Native American Myths: The Mountain and the Serpent
Long, long ago a giant serpent was lying asleep on a mountain, when a storm arose. The slow moving serpent was angered by lightning that disturbed its rest. Its anger swelled more and more with the thunder and crashing lightning. Not finding solace by glaring at the clouds or lightning, it lashed out at the mountain.
The serpent coiled around the base of the mountain and squeezed. It squeezed and squeezed, until the pressure built up. The pressure caused the rocks to crumble, stones to melt, and fire to shoot out of the cracks. Liquid rock soon flowed from the fissures.
The heat from the molten rock was so intense that it killed the slow moving reptile and destroyed its lair, leaving only a trail of its bones in the lava caves.

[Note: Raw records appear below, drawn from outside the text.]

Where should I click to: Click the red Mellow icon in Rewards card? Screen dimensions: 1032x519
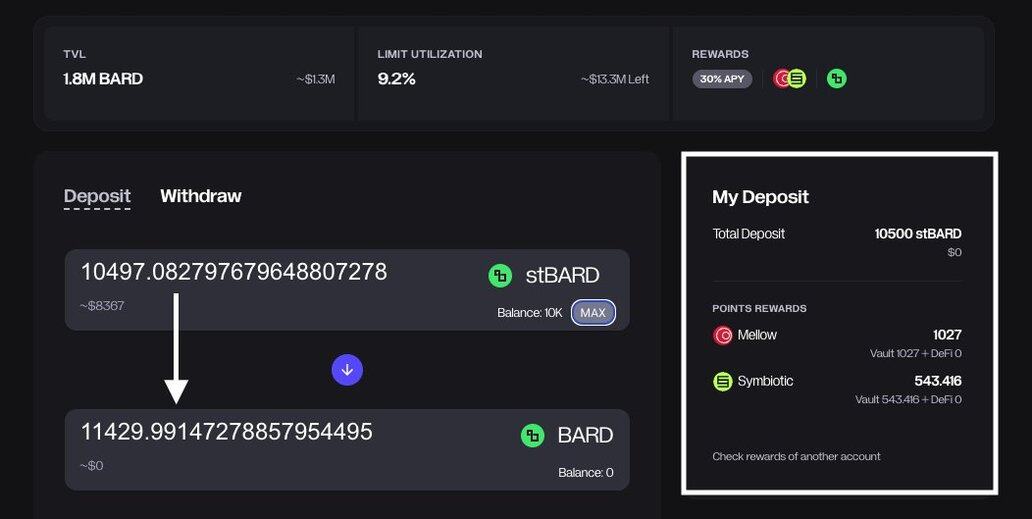(782, 78)
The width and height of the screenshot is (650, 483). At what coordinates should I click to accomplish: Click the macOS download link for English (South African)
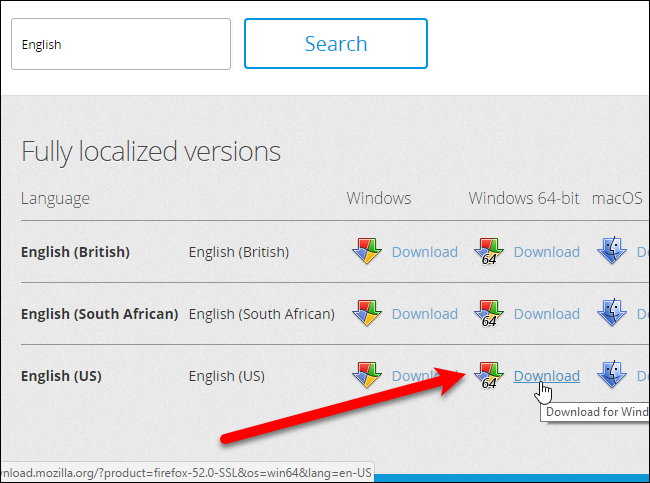[643, 314]
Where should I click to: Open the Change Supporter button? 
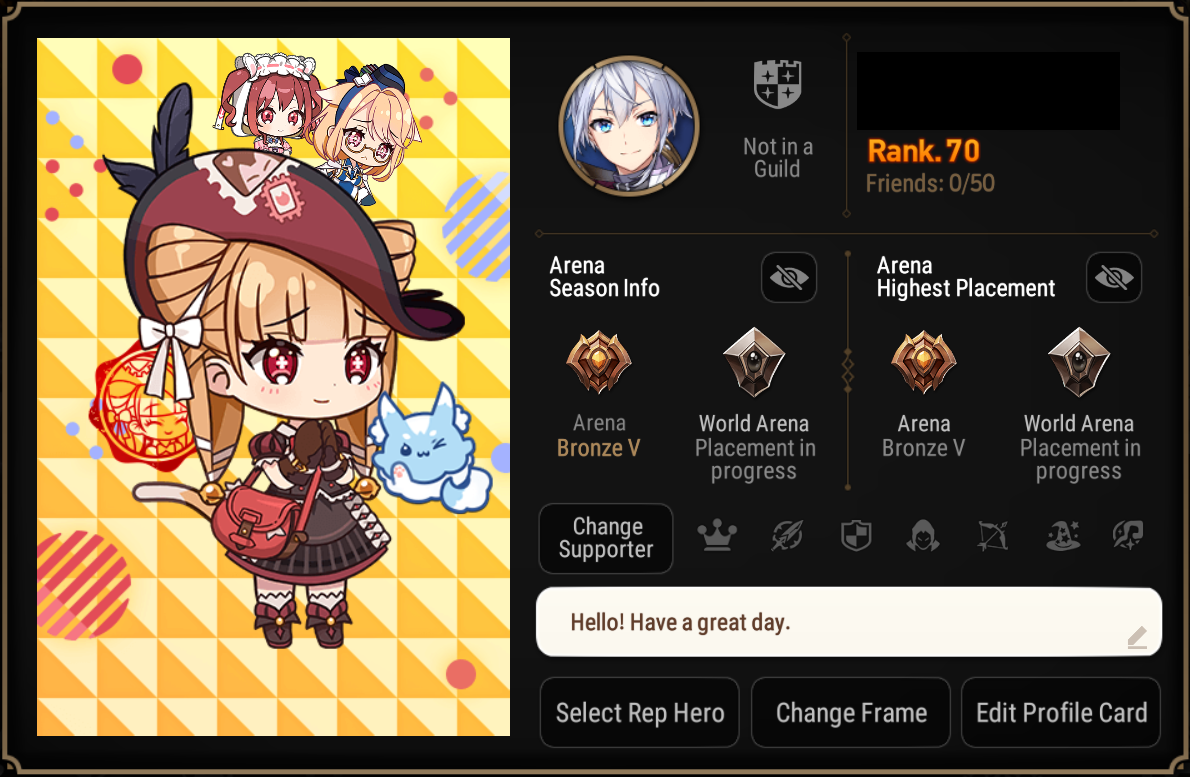pyautogui.click(x=606, y=538)
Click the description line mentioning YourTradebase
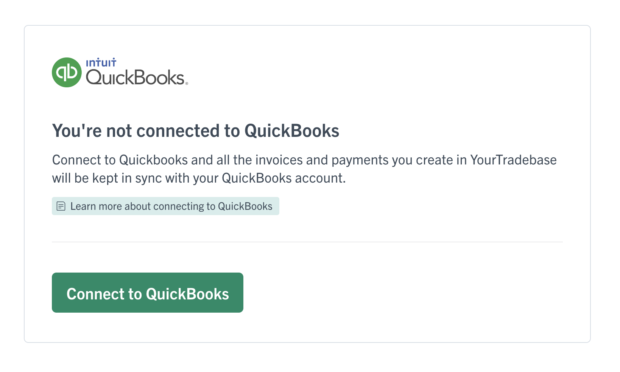The height and width of the screenshot is (372, 620). (x=304, y=160)
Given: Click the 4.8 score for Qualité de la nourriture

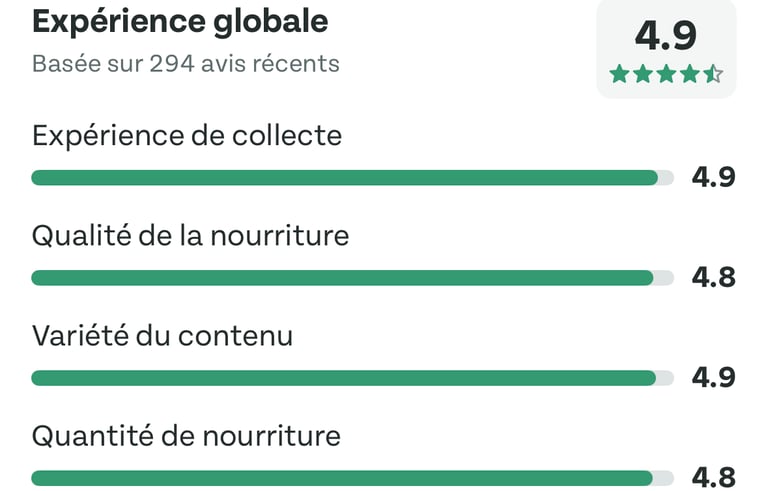Looking at the screenshot, I should coord(714,278).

The spirit of the snake, though, slithered in the mud, creating a river channel that would soon fill with water and began to flow from a stream to a river. The flowing spirit made bends in the river as it descended from the heights and winded its way all the way to the ocean, digging out a channel as it advanced. It disappeared in the depths of the sea.
Today, visitors can see the remnants of the serpent in the ashes (cinders) and charred bones (basaltic lava) left behind in the ice caves. The spirit of the serpent is all around us.
Grand Tetons and the Snake River by Ansel Adams
Source: National Park Service, with credits to Indian Legends from the Northern Rockies by Ella E. Clark, University of Oklahoma Press.
Similar myths come from several areas with volcanic activity: the region of the US that are now in South-Central Idaho, and in Central New Mexico, among the lava flows and ice caves west of Albuquerque.